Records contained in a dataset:
+---+
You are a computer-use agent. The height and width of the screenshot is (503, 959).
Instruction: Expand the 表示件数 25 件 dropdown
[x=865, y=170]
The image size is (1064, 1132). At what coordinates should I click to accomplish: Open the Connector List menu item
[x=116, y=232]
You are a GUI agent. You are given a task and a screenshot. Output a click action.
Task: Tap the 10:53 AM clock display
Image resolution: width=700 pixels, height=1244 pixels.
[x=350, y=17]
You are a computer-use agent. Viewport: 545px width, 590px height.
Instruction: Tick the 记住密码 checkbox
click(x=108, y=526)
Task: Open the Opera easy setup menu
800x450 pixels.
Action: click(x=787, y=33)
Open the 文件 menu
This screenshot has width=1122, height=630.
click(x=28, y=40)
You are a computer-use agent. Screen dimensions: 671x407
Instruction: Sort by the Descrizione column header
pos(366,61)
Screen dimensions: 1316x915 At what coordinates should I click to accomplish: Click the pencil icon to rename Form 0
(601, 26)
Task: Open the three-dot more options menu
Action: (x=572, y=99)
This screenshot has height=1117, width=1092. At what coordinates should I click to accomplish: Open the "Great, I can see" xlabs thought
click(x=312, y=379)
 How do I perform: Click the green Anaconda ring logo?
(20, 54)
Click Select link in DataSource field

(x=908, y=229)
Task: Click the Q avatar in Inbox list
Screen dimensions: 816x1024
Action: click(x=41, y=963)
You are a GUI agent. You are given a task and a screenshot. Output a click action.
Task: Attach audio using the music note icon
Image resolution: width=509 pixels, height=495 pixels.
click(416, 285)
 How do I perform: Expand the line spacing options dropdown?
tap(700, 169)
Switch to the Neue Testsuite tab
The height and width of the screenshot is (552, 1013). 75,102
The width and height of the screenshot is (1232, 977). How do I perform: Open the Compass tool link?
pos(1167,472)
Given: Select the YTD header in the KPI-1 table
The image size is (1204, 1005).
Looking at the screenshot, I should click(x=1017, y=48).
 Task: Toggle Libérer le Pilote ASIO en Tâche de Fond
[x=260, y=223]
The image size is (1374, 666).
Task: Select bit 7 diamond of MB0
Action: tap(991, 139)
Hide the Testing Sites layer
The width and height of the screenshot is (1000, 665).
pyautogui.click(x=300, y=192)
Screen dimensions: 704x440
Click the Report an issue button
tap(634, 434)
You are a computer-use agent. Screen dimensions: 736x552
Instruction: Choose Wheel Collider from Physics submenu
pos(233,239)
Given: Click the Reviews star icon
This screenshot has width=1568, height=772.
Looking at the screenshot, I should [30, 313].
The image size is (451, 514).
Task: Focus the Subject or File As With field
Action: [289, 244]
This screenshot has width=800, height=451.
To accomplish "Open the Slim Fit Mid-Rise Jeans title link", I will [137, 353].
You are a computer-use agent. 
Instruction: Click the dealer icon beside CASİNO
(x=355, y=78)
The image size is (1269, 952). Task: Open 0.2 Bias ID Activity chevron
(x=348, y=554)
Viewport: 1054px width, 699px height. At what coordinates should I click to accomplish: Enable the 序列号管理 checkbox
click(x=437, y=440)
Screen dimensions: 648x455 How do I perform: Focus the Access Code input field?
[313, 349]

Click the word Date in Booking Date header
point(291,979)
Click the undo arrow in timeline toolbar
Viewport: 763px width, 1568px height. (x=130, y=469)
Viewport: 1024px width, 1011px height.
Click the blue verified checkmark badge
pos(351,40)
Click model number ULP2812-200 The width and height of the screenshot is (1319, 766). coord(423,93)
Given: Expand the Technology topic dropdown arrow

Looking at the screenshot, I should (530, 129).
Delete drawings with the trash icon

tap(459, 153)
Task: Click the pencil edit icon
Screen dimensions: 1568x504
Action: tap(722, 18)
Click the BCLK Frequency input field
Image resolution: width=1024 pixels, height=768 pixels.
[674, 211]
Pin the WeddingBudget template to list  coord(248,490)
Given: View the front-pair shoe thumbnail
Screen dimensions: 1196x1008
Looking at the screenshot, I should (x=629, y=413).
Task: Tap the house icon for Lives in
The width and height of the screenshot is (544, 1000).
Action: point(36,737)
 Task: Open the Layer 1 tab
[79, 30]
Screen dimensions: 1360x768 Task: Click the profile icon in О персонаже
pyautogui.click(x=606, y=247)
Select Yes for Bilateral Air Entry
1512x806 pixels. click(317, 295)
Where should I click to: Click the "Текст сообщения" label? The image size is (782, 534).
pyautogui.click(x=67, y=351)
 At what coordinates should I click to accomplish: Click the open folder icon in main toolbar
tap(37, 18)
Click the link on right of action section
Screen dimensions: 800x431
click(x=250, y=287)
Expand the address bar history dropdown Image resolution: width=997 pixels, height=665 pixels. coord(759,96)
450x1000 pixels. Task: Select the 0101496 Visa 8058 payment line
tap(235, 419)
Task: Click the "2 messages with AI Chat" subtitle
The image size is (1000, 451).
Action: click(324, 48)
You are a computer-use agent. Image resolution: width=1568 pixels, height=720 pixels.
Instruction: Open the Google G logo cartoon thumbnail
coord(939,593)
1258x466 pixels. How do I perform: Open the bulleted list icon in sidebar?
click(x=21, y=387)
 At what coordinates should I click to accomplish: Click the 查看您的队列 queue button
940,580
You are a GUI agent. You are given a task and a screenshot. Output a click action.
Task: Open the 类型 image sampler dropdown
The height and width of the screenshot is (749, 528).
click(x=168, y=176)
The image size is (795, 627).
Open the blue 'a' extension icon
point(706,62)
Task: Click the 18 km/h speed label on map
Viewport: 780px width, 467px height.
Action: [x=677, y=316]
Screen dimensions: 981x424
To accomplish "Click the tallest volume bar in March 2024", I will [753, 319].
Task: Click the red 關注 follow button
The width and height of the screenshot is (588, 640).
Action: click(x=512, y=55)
+---+
[What the exercise asks] What you output should match every line above exactly.

[Solution]
You are a computer-use agent. The height and width of the screenshot is (503, 959).
Instruction: Expand the 表示件数 25 件 dropdown
[x=865, y=170]
The image size is (1064, 1132). At what coordinates should I click to accomplish: Open the Connector List menu item
[x=116, y=232]
You are a GUI agent. You are given a task and a screenshot. Output a click action.
Task: Tap the 10:53 AM clock display
Image resolution: width=700 pixels, height=1244 pixels.
[x=350, y=17]
You are a computer-use agent. Viewport: 545px width, 590px height.
Instruction: Tick the 记住密码 checkbox
click(x=108, y=526)
Task: Open the Opera easy setup menu
800x450 pixels.
Action: click(x=787, y=33)
Open the 文件 menu
This screenshot has width=1122, height=630.
click(x=28, y=40)
You are a computer-use agent. Screen dimensions: 671x407
Instruction: Sort by the Descrizione column header
pos(366,61)
Screen dimensions: 1316x915 At what coordinates should I click to accomplish: Click the pencil icon to rename Form 0
(601, 26)
Task: Open the three-dot more options menu
Action: (x=572, y=99)
This screenshot has height=1117, width=1092. At what coordinates should I click to accomplish: Open the "Great, I can see" xlabs thought
click(x=312, y=379)
 How do I perform: Click the green Anaconda ring logo?
(20, 54)
Click Select link in DataSource field

(x=908, y=229)
Task: Click the Q avatar in Inbox list
Screen dimensions: 816x1024
Action: click(x=41, y=963)
You are a GUI agent. You are given a task and a screenshot. Output a click action.
Task: Attach audio using the music note icon
Image resolution: width=509 pixels, height=495 pixels.
click(416, 285)
 How do I perform: Expand the line spacing options dropdown?
tap(700, 169)
Switch to the Neue Testsuite tab
The height and width of the screenshot is (552, 1013). 75,102
The width and height of the screenshot is (1232, 977). How do I perform: Open the Compass tool link?
pos(1167,472)
Given: Select the YTD header in the KPI-1 table
The image size is (1204, 1005).
Looking at the screenshot, I should click(x=1017, y=48).
 Task: Toggle Libérer le Pilote ASIO en Tâche de Fond
[x=260, y=223]
The image size is (1374, 666).
Task: Select bit 7 diamond of MB0
Action: tap(991, 139)
Hide the Testing Sites layer
The width and height of the screenshot is (1000, 665).
pyautogui.click(x=300, y=192)
Screen dimensions: 704x440
Click the Report an issue button
tap(634, 434)
You are a computer-use agent. Screen dimensions: 736x552
Instruction: Choose Wheel Collider from Physics submenu
pos(233,239)
Given: Click the Reviews star icon
This screenshot has width=1568, height=772.
Looking at the screenshot, I should [30, 313].
The image size is (451, 514).
Task: Focus the Subject or File As With field
Action: [289, 244]
This screenshot has width=800, height=451.
To accomplish "Open the Slim Fit Mid-Rise Jeans title link", I will [137, 353].
You are a computer-use agent. 
Instruction: Click the dealer icon beside CASİNO
(x=355, y=78)
The image size is (1269, 952). Task: Open 0.2 Bias ID Activity chevron
(x=348, y=554)
Viewport: 1054px width, 699px height. At what coordinates should I click to accomplish: Enable the 序列号管理 checkbox
click(x=437, y=440)
Screen dimensions: 648x455 How do I perform: Focus the Access Code input field?
[313, 349]

Click the word Date in Booking Date header
point(291,979)
Click the undo arrow in timeline toolbar
Viewport: 763px width, 1568px height. (x=130, y=469)
Viewport: 1024px width, 1011px height.
Click the blue verified checkmark badge
pos(351,40)
Click model number ULP2812-200 The width and height of the screenshot is (1319, 766). coord(423,93)
Given: Expand the Technology topic dropdown arrow

Looking at the screenshot, I should (530, 129).
Delete drawings with the trash icon

tap(459, 153)
Task: Click the pencil edit icon
Screen dimensions: 1568x504
Action: tap(722, 18)
Click the BCLK Frequency input field
Image resolution: width=1024 pixels, height=768 pixels.
[674, 211]
Pin the WeddingBudget template to list  coord(248,490)
Given: View the front-pair shoe thumbnail
Screen dimensions: 1196x1008
Looking at the screenshot, I should (x=629, y=413).
Task: Tap the house icon for Lives in
The width and height of the screenshot is (544, 1000).
Action: point(36,737)
 Task: Open the Layer 1 tab
[79, 30]
Screen dimensions: 1360x768 Task: Click the profile icon in О персонаже
pyautogui.click(x=606, y=247)
Select Yes for Bilateral Air Entry
1512x806 pixels. click(317, 295)
Where should I click to: Click the "Текст сообщения" label? The image size is (782, 534).
pyautogui.click(x=67, y=351)
 At what coordinates should I click to accomplish: Click the open folder icon in main toolbar
tap(37, 18)
Click the link on right of action section
Screen dimensions: 800x431
click(x=250, y=287)
Expand the address bar history dropdown Image resolution: width=997 pixels, height=665 pixels. coord(759,96)
450x1000 pixels. Task: Select the 0101496 Visa 8058 payment line
tap(235, 419)
Task: Click the "2 messages with AI Chat" subtitle
The image size is (1000, 451).
Action: click(324, 48)
You are a computer-use agent. Image resolution: width=1568 pixels, height=720 pixels.
Instruction: Open the Google G logo cartoon thumbnail
coord(939,593)
1258x466 pixels. How do I perform: Open the bulleted list icon in sidebar?
click(x=21, y=387)
 At what coordinates should I click to accomplish: Click the 查看您的队列 queue button
940,580
You are a GUI agent. You are given a task and a screenshot. Output a click action.
Task: Open the 类型 image sampler dropdown
The height and width of the screenshot is (749, 528).
click(x=168, y=176)
The image size is (795, 627).
Open the blue 'a' extension icon
point(706,62)
Task: Click the 18 km/h speed label on map
Viewport: 780px width, 467px height.
Action: [x=677, y=316]
Screen dimensions: 981x424
To accomplish "Click the tallest volume bar in March 2024", I will [753, 319].
Task: Click the red 關注 follow button
The width and height of the screenshot is (588, 640).
Action: click(x=512, y=55)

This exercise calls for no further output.